> [EXCERPTED RECORDS]
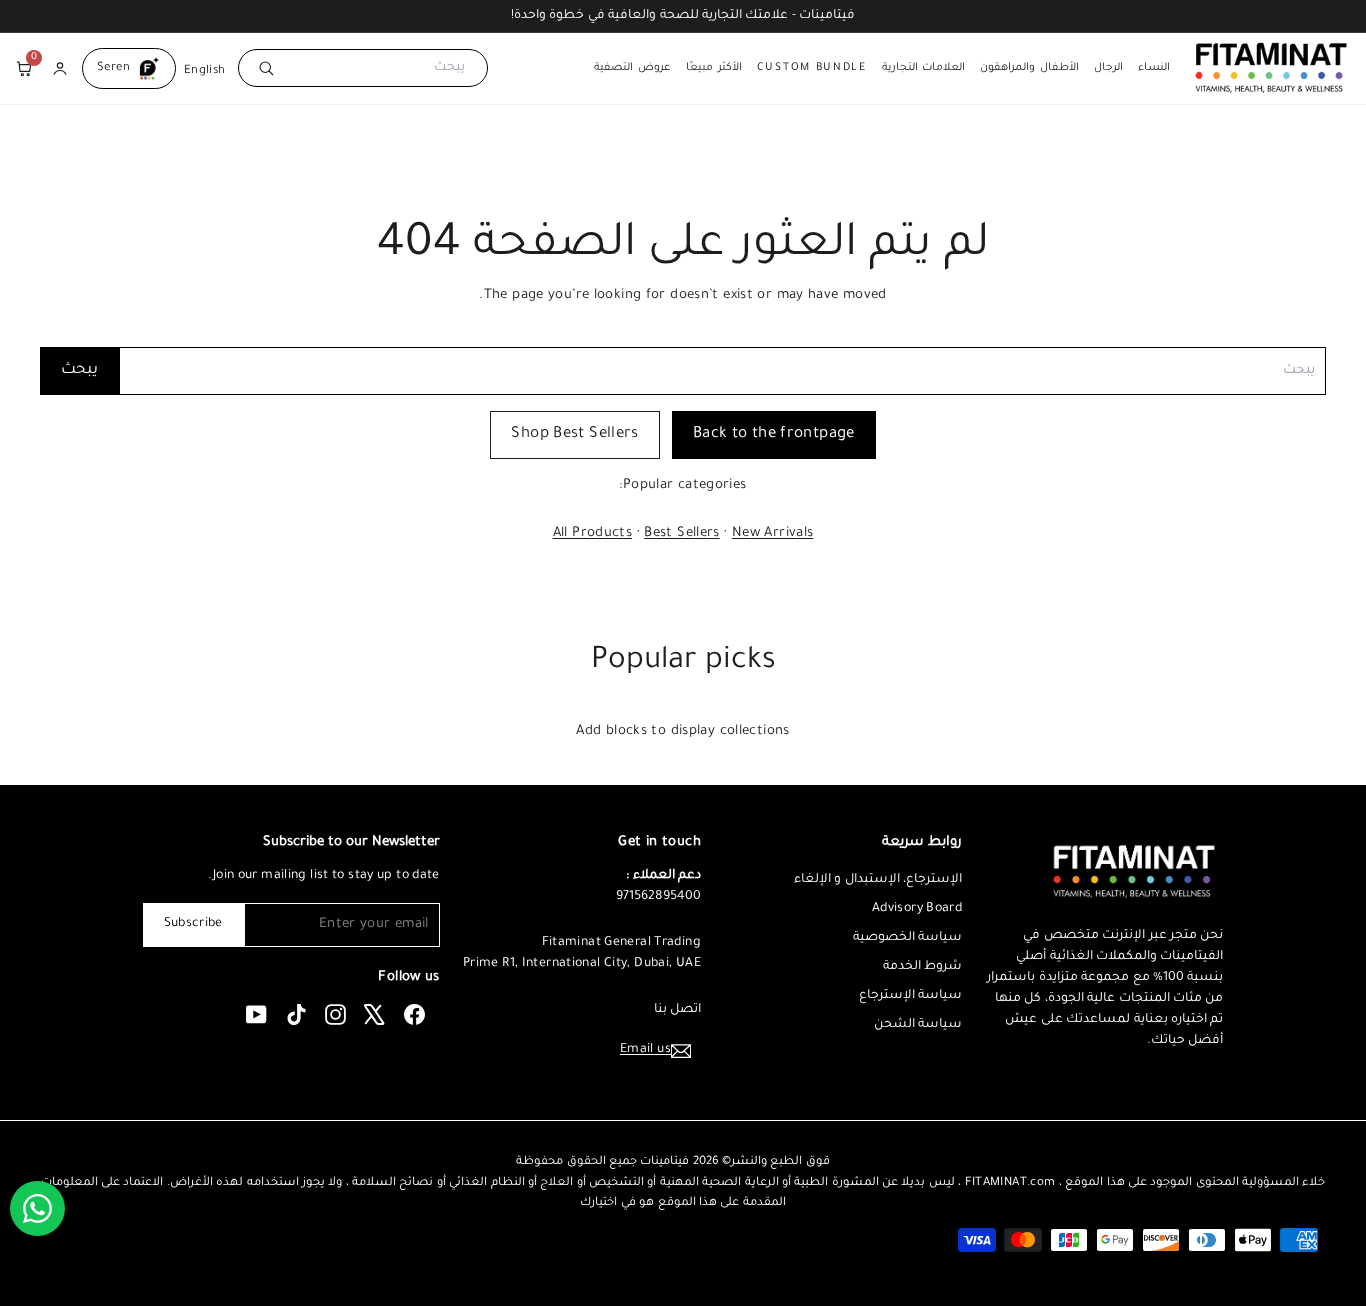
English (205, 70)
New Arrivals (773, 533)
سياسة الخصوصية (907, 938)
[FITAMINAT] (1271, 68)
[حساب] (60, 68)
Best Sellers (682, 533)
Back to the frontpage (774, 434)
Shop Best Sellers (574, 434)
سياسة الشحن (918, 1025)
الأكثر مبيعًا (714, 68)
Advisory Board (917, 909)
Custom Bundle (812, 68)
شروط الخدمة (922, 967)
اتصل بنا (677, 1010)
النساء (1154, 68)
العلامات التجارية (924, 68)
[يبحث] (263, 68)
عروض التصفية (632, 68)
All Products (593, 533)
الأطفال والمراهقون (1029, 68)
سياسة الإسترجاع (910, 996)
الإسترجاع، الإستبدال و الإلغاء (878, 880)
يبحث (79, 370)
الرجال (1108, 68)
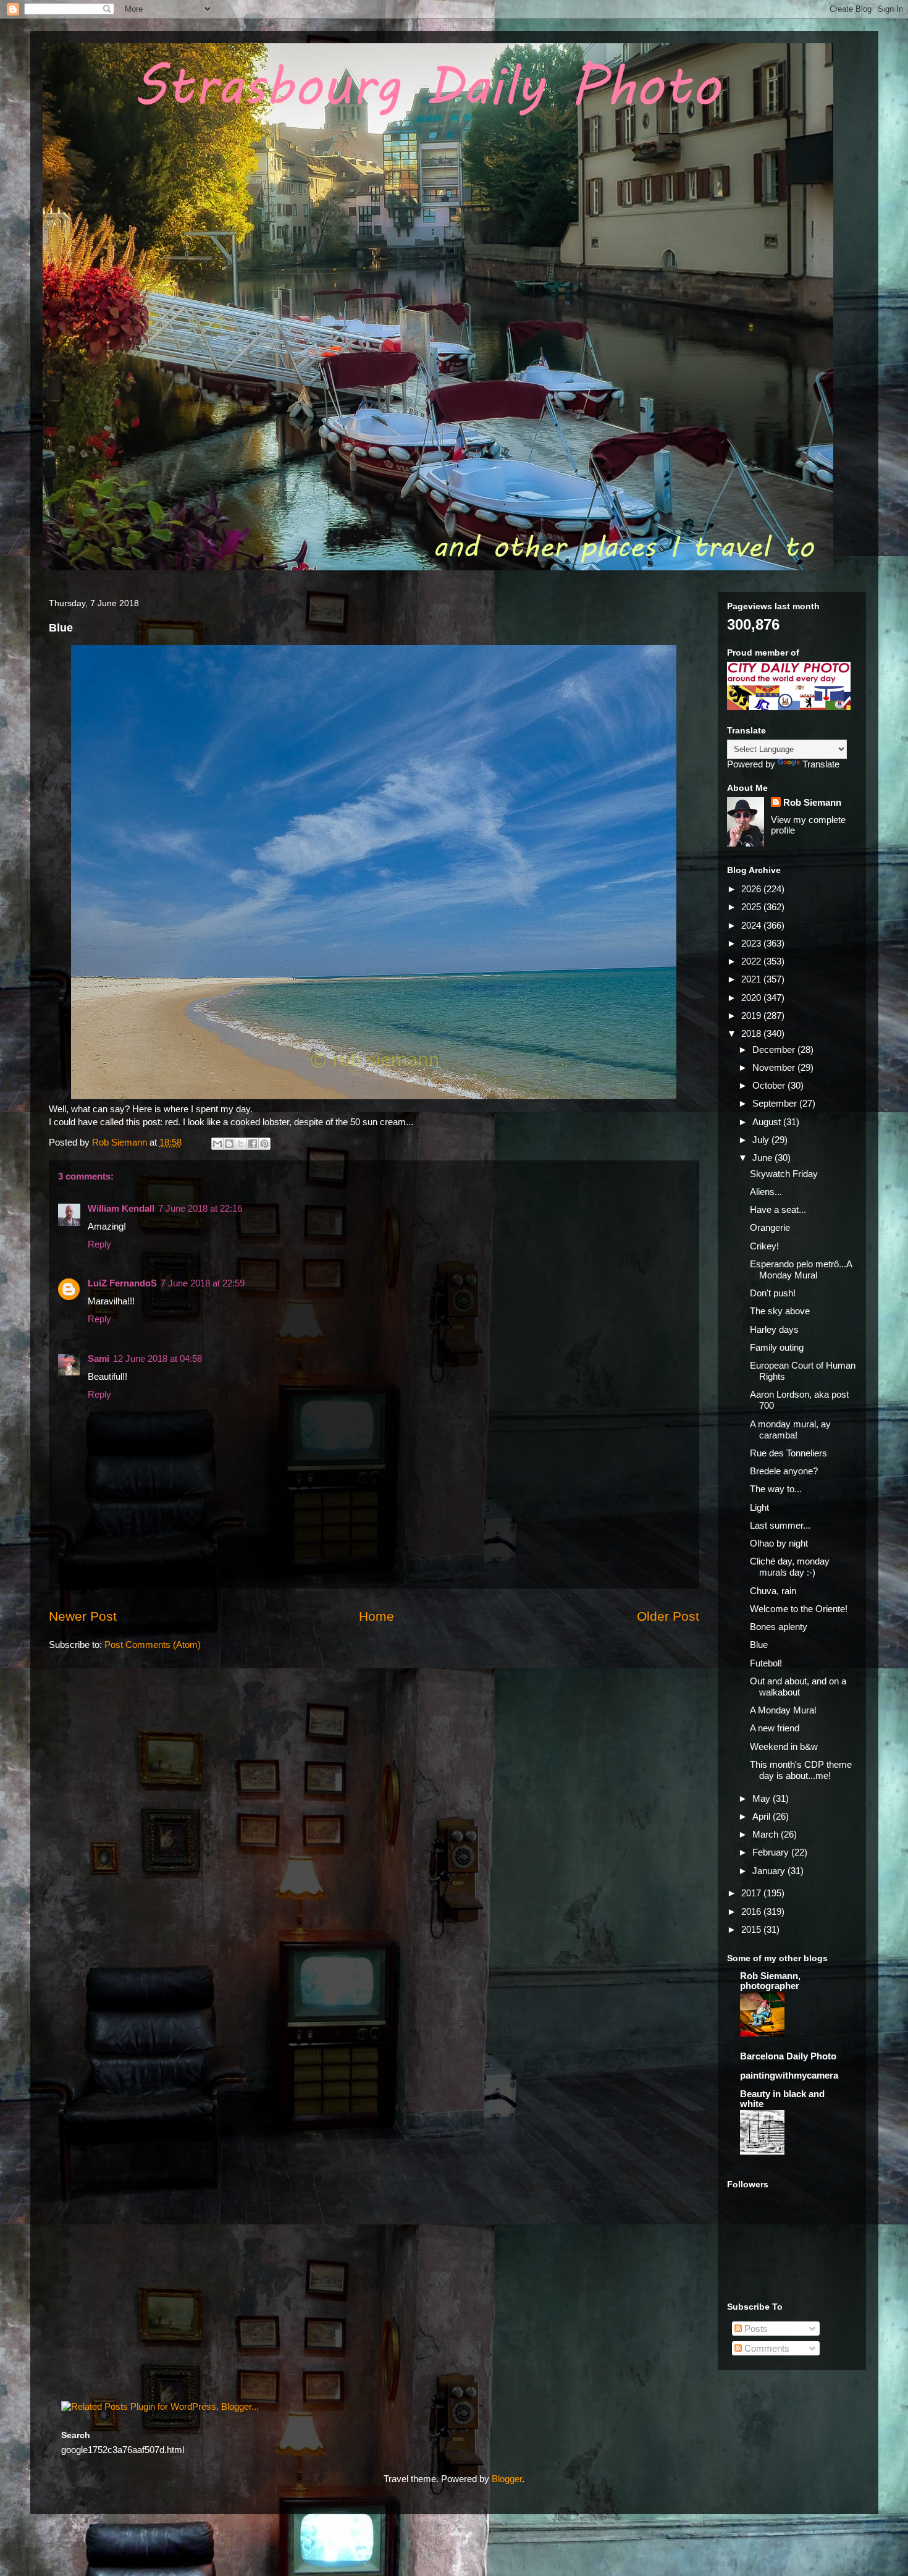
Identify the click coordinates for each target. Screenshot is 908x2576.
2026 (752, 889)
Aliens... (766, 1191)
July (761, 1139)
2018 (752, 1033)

> [ACTIVITY] The material should be returned verbatim, with all images omitted.

> [RESULT OF THE TASK]
English (205, 70)
New Arrivals (773, 533)
سياسة الخصوصية (907, 938)
[FITAMINAT] (1271, 68)
[حساب] (60, 68)
Best Sellers (682, 533)
Back to the frontpage (774, 434)
Shop Best Sellers (574, 434)
سياسة الشحن (918, 1025)
الأكثر مبيعًا (714, 68)
Advisory Board (917, 909)
Custom Bundle (812, 68)
شروط الخدمة (922, 967)
اتصل بنا (677, 1010)
النساء (1154, 68)
العلامات التجارية (924, 68)
[يبحث] (263, 68)
عروض التصفية (632, 68)
All Products (593, 533)
الأطفال والمراهقون (1029, 68)
سياسة الإسترجاع (910, 996)
الإسترجاع، الإستبدال و الإلغاء (878, 880)
يبحث (79, 370)
الرجال (1108, 68)
Identify the click coordinates for each target. Screenshot is 908x2576.
2026 (752, 889)
Aliens... (766, 1191)
July (761, 1139)
2018 (752, 1033)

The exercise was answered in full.